___ SELECTED EXCERPT ___

Developed for the Google Solution Challenge 2026
A production-grade supply chain optimization system that uses Heterogeneous Graph Transformers (HGT) and Proximal Policy Optimization (PPO) to solve dynamic routing and vehicle selection problems across a realistic logistics network of Indian cities.
- Overview
- Architecture
- Project Structure
- Prerequisites
- Installation
- Usage
- Scenarios
- Testing
- Dashboard
- Deployment (Cloud Run)
- Configuration
- Roadmap
Traditional supply chain routing relies on static heuristics that break under real-world disruptions (weather, traffic, geopolitical events). This project replaces them with a GNN-RL agent that:
- Encodes the entire supply chain as a heterogeneous graph (cities, warehouses, vehicles, shipments).
- Processes graph state at every step with an HGT encoder using multi-head attention.
- Makes simultaneous decisions for next-hop and vehicle mode via a Pointer Network policy.
- Is trained end-to-end with PPO using a 3-phase curriculum that progressively increases disruption severity.
- Streams live simulation state to a WebSocket dashboard built on FastAPI and Leaflet.js.
Key results:
| Agent | Success Rate | Notes |
|---|---|---|
| Random | ~0% | No sense of direction or risk |
| Greedy (shortest path) | ~40% | Fails under volatility |
| Trained GNN+RL | ~90% | Learns network risk dynamics |
┌───────────────────────────────────────────────────────┐
│ SupplyChainEnv (Gymnasium) │
│ ┌─────────────┐ ┌──────────────┐ ┌─────────────┐ │
│ │ AnomalyEngine│ │ TimeEngine │ │CostCalculator│ │
│ └─────────────┘ └──────────────┘ └─────────────┘ │
│ ↓ get_graph_state() │
└───────────────────────────────────────────────────────┘
│
FeatureEngine
(env state → HeteroData)

___ DATASET EXTRACT ___

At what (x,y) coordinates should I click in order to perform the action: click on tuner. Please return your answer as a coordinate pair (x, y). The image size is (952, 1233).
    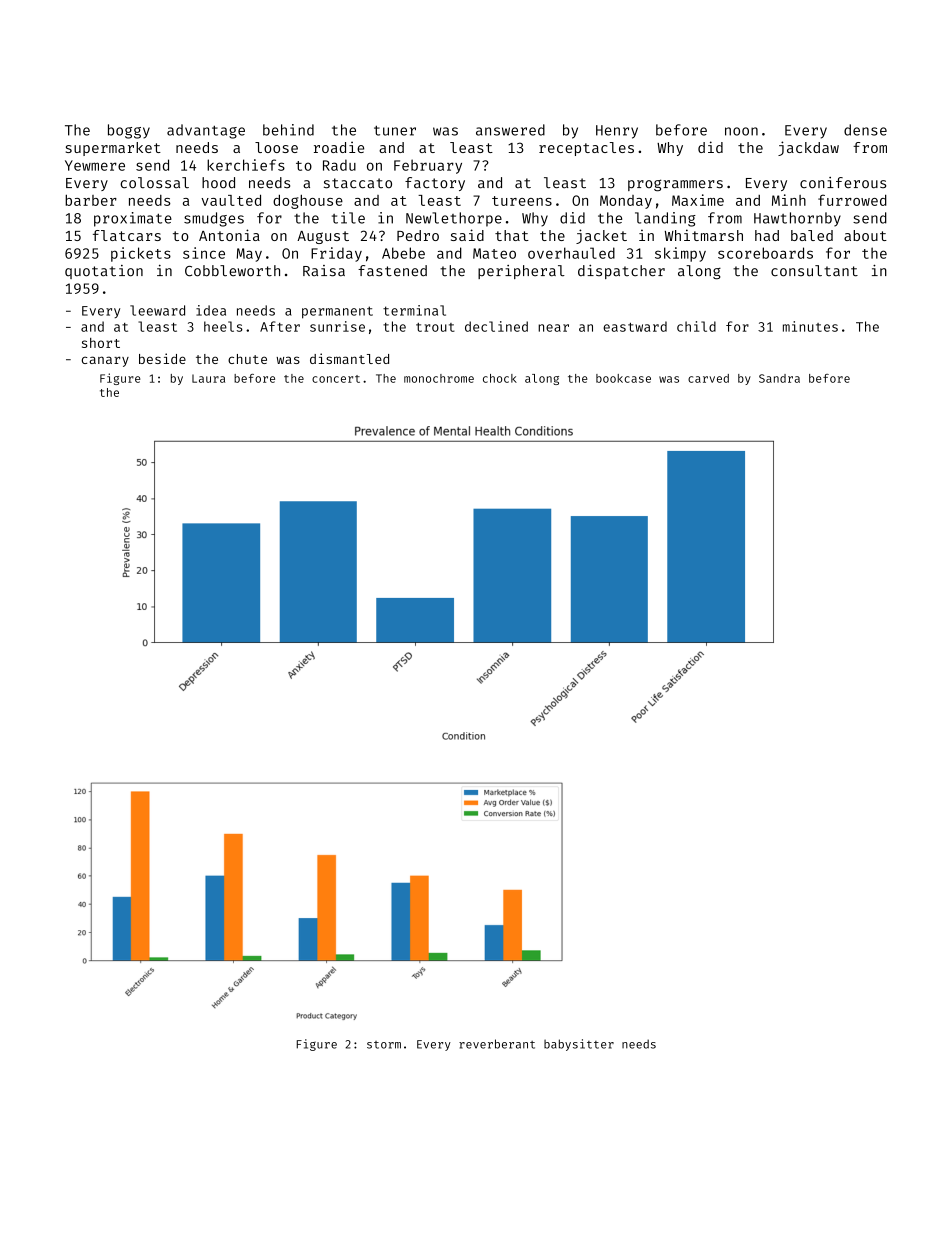
    Looking at the image, I should click on (395, 130).
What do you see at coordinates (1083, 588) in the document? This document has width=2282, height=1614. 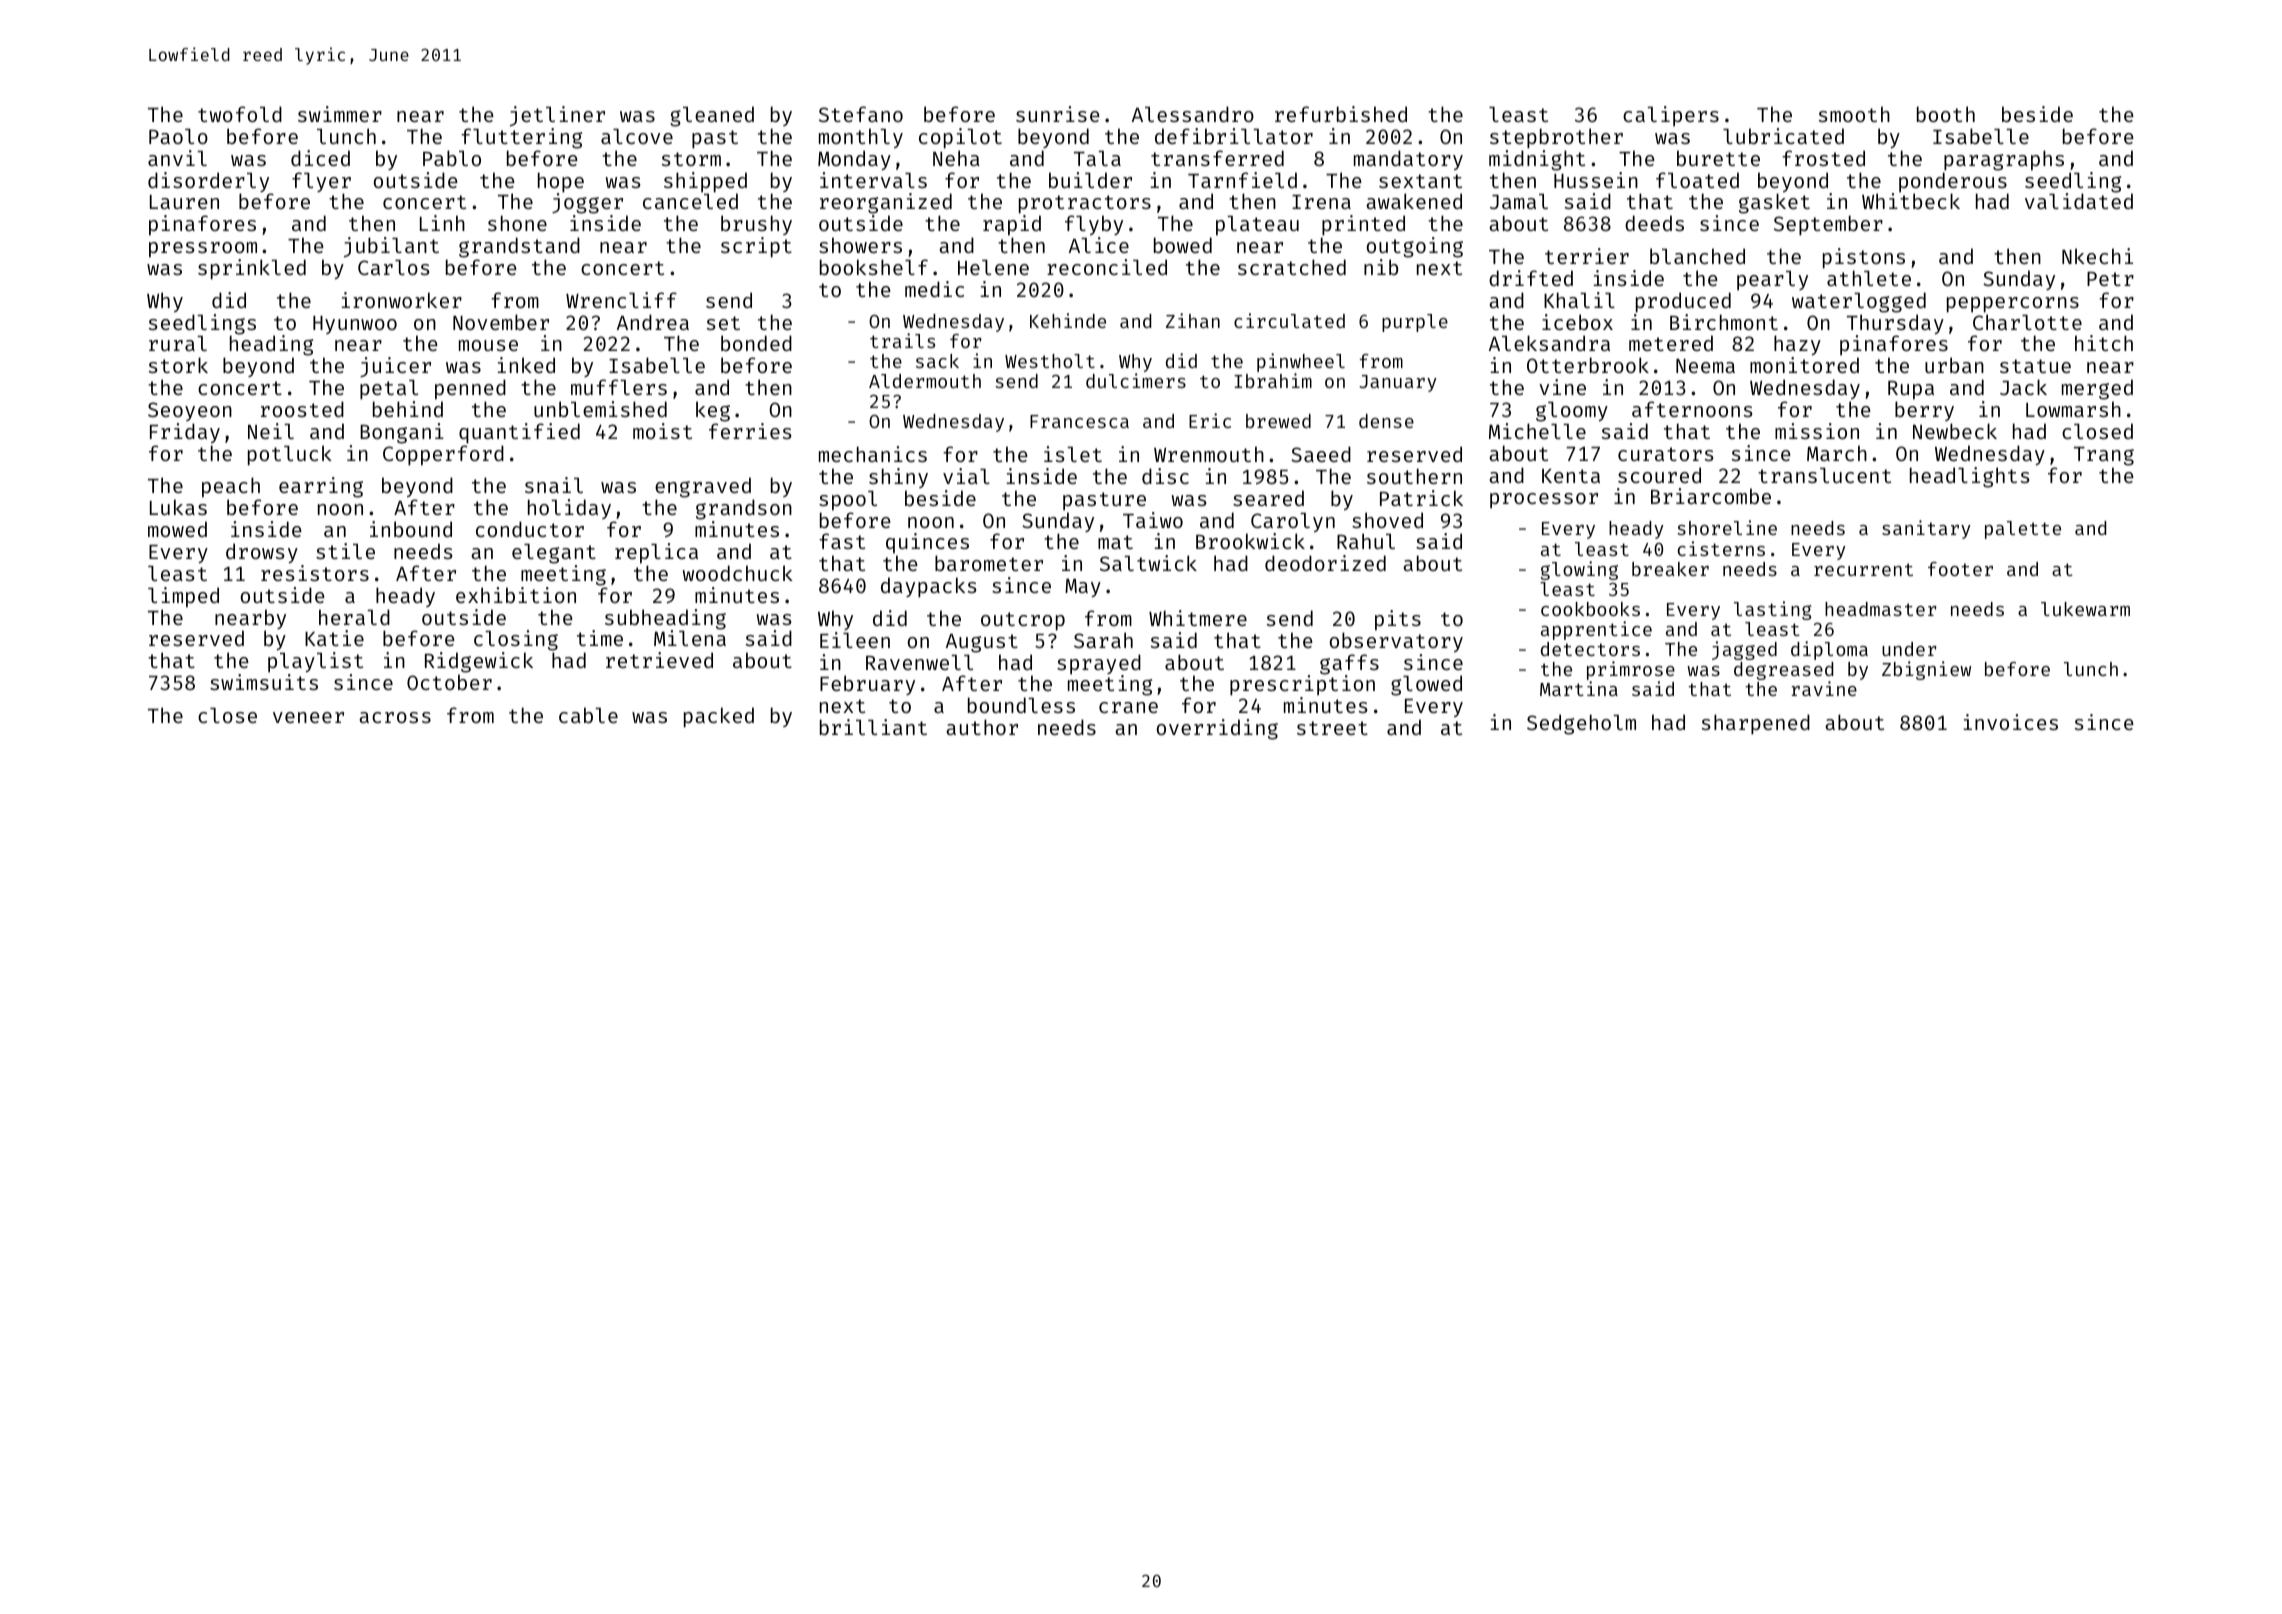 I see `May` at bounding box center [1083, 588].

___

Please give the part of the supply chain project description between "- Configuration" and "using multi-head attention.", inclusive, updated so that "static heuristics" reads "fixed rules".

(EXERCISE RESULT)
- Configuration
- Roadmap
Traditional supply chain routing relies on fixed rules that break under real-world disruptions (weather, traffic, geopolitical events). This project replaces them with a GNN-RL agent that:
- Encodes the entire supply chain as a heterogeneous graph (cities, warehouses, vehicles, shipments).
- Processes graph state at every step with an HGT encoder using multi-head attention.